A few minutes ago came another big change when The Pirate Bay's main domain started pointing to a new IP-address (188.8.131.52) connected to a server hosted in Moldova. All this is indicating that the website may back to function again very soon.
ThePirateBay website went down on Early December last year, resulting of a police raid on Data center that has all the Pirate website data. Today, ThePirateBat.se official website has put a countdown to the date "February,1st". The website has also added firework animations and a "WeAreTPB" (We are The Pirate Bay) banner, but nothing else appears to be new.
It looks like the Pirate Bay is coming back online on the first day of Next month (Feb,2015)... As per their past history, The Pirate Bay has always managed to jump back into action, since their services are all cloud-based and their database is not in a single location, the timer suggests that the website will bounce back into action next month. We can only wait and watch to find out what will happen on February,1st.
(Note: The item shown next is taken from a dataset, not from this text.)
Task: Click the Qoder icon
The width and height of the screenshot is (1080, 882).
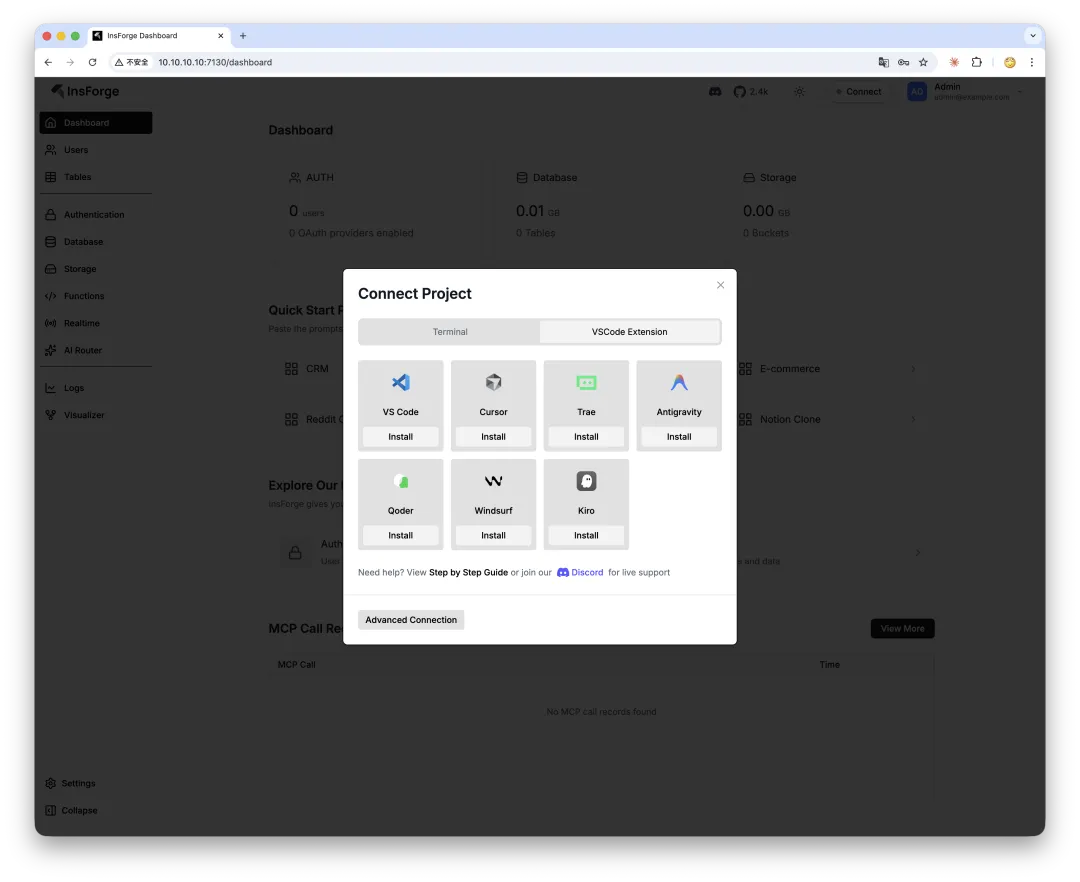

On Early December, The Pirate Bay was raided at the Nacka station, a nuclear-proof data center built into a mountain complex near Stockholm, which caused the website to go down.
Today (1st,Feb 2015) The Pirate Bay is BACK ONLINE and its main domain is now accessible via www.thepiratebay.se and the website has started serving torrents to the masses again, much to the delight of millions of users. The Pirate Bay's homepage currently features a Phoenix.
Currently, The Pirate Bay doesn't have any ads at the moment but the look and feel of the site is familiar, and the user accounts are working properly too. The "Contact Us," "RSS" and "Register" links are not operational yet and redirects to a 404 Error page.
Based on the recent torrents it appears that data loss is minimal. The latest upload was on December,9th last year, the same day TPB's servers were raided.